> _Exercise data_
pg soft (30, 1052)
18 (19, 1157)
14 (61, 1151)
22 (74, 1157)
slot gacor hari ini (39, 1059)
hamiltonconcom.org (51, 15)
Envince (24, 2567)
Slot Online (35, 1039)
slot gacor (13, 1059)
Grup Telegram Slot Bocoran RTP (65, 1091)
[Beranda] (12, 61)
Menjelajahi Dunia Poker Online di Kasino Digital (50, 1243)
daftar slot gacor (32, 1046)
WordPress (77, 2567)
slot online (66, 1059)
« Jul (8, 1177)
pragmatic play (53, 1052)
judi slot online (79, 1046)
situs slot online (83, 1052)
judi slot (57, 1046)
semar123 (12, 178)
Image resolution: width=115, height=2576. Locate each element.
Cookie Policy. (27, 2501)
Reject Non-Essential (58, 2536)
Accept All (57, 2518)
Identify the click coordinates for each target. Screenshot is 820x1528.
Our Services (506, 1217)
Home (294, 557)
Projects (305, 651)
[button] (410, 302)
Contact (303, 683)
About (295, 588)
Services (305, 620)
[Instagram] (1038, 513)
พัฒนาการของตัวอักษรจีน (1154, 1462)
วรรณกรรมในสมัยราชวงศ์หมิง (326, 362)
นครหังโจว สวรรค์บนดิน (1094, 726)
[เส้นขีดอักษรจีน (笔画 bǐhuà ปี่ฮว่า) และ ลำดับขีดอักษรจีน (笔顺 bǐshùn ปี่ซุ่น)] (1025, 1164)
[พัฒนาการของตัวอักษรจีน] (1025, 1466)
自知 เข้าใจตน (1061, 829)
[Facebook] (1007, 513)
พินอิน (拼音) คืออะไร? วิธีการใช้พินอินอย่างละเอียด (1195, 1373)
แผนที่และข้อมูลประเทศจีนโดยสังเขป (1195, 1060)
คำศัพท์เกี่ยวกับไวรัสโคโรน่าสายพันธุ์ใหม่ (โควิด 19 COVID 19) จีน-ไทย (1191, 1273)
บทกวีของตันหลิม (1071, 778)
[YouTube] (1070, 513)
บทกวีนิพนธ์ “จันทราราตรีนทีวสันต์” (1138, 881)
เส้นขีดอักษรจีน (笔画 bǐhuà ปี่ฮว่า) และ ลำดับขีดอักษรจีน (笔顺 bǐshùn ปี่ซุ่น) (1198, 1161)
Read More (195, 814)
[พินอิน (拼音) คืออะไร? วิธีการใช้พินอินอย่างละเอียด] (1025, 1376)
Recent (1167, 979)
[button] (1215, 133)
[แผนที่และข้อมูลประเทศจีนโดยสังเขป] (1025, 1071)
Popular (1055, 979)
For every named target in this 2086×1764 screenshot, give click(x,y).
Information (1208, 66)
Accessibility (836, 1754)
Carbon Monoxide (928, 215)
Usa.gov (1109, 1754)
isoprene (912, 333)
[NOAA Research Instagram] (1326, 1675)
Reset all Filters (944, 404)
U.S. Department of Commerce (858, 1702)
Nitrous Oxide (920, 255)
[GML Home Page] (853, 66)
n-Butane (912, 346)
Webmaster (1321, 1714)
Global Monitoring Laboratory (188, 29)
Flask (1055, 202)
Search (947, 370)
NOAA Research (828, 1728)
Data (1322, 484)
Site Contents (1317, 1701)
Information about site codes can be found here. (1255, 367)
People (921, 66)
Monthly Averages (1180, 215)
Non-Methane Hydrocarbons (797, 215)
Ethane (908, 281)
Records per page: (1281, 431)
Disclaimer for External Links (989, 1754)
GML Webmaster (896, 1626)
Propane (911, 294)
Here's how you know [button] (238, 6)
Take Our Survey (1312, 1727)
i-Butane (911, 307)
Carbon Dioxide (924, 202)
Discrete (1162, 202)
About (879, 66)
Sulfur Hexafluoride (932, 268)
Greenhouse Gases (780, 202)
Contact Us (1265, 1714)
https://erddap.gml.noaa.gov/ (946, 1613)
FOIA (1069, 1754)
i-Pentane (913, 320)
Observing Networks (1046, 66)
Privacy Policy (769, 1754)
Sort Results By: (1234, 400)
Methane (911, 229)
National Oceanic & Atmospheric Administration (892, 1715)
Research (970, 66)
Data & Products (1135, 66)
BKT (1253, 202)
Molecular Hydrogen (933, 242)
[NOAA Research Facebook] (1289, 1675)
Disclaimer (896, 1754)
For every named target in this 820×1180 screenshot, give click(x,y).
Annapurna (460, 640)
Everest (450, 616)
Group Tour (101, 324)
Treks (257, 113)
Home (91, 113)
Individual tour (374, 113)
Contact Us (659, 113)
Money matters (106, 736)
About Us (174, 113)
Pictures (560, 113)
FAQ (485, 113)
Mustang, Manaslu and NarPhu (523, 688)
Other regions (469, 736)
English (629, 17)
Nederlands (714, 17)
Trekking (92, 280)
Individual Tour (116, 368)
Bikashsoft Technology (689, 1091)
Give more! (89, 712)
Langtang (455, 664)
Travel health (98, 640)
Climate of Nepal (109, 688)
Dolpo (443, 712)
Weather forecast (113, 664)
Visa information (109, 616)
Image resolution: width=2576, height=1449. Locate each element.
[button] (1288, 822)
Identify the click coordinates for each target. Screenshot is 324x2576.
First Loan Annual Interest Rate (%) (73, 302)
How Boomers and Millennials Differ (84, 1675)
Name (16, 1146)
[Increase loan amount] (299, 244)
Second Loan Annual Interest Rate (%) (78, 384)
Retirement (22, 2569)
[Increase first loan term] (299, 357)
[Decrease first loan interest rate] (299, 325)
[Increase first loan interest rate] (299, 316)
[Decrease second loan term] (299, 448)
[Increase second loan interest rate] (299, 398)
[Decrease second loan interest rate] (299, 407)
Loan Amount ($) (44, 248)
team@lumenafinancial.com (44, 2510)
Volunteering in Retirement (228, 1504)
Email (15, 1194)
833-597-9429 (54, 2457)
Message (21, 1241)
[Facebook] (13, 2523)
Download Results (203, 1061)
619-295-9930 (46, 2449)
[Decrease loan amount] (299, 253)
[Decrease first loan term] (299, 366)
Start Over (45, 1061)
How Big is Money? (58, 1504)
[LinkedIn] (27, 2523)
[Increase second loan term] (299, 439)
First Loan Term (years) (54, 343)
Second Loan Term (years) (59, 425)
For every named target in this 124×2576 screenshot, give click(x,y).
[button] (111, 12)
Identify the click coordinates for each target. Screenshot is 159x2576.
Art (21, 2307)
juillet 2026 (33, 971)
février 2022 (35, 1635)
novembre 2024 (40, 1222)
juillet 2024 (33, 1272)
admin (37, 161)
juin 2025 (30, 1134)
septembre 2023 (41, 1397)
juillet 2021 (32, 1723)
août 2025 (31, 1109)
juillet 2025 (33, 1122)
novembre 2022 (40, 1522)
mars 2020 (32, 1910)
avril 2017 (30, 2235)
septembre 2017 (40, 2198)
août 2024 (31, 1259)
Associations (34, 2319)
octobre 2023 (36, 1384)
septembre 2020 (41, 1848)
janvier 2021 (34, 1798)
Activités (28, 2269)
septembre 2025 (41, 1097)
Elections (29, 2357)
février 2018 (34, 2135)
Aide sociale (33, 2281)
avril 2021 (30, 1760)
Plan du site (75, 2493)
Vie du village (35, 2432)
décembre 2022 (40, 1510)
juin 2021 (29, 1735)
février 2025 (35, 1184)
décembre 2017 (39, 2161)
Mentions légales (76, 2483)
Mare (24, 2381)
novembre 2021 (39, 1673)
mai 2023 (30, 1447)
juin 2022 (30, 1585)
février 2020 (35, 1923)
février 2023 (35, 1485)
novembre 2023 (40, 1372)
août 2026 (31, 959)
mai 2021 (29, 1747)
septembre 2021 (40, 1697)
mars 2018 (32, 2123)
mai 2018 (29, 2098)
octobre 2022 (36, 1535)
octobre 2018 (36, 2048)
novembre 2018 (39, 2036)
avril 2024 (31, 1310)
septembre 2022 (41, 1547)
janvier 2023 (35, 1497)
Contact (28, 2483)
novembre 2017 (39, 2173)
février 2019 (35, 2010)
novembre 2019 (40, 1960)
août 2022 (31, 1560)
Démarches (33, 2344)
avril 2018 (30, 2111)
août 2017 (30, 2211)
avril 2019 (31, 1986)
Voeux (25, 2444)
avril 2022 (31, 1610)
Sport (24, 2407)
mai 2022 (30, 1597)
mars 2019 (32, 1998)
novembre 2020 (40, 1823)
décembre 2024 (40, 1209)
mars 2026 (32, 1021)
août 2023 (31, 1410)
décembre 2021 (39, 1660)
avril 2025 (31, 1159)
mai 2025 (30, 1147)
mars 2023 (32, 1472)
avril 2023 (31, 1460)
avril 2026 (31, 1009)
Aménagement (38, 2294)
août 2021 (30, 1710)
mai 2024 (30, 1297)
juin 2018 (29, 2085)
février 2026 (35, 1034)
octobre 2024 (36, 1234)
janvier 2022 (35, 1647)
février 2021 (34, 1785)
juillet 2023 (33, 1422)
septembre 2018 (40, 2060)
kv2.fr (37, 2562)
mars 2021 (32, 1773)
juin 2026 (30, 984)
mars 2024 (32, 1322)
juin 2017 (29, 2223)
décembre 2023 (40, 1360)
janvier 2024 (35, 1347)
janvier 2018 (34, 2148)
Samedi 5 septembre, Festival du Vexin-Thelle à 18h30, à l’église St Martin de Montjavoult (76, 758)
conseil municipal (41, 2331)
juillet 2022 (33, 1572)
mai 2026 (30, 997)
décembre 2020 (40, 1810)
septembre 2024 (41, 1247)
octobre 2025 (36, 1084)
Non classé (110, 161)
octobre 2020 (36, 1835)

> _Problem_
Reproduce the lines above, beginning at the line with "i-Butane (911, 307)" and stopping after the line with "Second Loan Term (years) (59, 425)", exactly as they are.

> _Exercise solution_
i-Butane (911, 307)
Carbon Dioxide (924, 202)
Discrete (1162, 202)
About (879, 66)
Sulfur Hexafluoride (932, 268)
Greenhouse Gases (780, 202)
Contact Us (1265, 1714)
https://erddap.gml.noaa.gov/ (946, 1613)
FOIA (1069, 1754)
i-Pentane (913, 320)
Observing Networks (1046, 66)
Privacy Policy (769, 1754)
Sort Results By: (1234, 400)
Methane (911, 229)
National Oceanic & Atmospheric Administration (892, 1715)
Research (970, 66)
Data & Products (1135, 66)
BKT (1253, 202)
Molecular Hydrogen (933, 242)
[NOAA Research Facebook] (1289, 1675)
Disclaimer (896, 1754)
For every named target in this 820×1180 screenshot, give click(x,y).
Annapurna (460, 640)
Everest (450, 616)
Group Tour (101, 324)
Treks (257, 113)
Home (91, 113)
Individual tour (374, 113)
Contact Us (659, 113)
Money matters (106, 736)
About Us (174, 113)
Pictures (560, 113)
FAQ (485, 113)
Mustang, Manaslu and NarPhu (523, 688)
Other regions (469, 736)
English (629, 17)
Nederlands (714, 17)
Trekking (92, 280)
Individual Tour (116, 368)
Bikashsoft Technology (689, 1091)
Give more! (89, 712)
Langtang (455, 664)
Travel health (98, 640)
Climate of Nepal (109, 688)
Dolpo (443, 712)
Weather forecast (113, 664)
Visa information (109, 616)
Image resolution: width=2576, height=1449. Locate each element.
[button] (1288, 822)
Identify the click coordinates for each target. Screenshot is 324x2576.
First Loan Annual Interest Rate (%) (73, 302)
How Boomers and Millennials Differ (84, 1675)
Name (16, 1146)
[Increase loan amount] (299, 244)
Second Loan Annual Interest Rate (%) (78, 384)
Retirement (22, 2569)
[Increase first loan term] (299, 357)
[Decrease first loan interest rate] (299, 325)
[Increase first loan interest rate] (299, 316)
[Decrease second loan term] (299, 448)
[Increase second loan interest rate] (299, 398)
[Decrease second loan interest rate] (299, 407)
Loan Amount ($) (44, 248)
team@lumenafinancial.com (44, 2510)
Volunteering in Retirement (228, 1504)
Email (15, 1194)
833-597-9429 (54, 2457)
Message (21, 1241)
[Facebook] (13, 2523)
Download Results (203, 1061)
619-295-9930 (46, 2449)
[Decrease loan amount] (299, 253)
[Decrease first loan term] (299, 366)
Start Over (45, 1061)
How Big is Money? (58, 1504)
[LinkedIn] (27, 2523)
[Increase second loan term] (299, 439)
First Loan Term (years) (54, 343)
Second Loan Term (years) (59, 425)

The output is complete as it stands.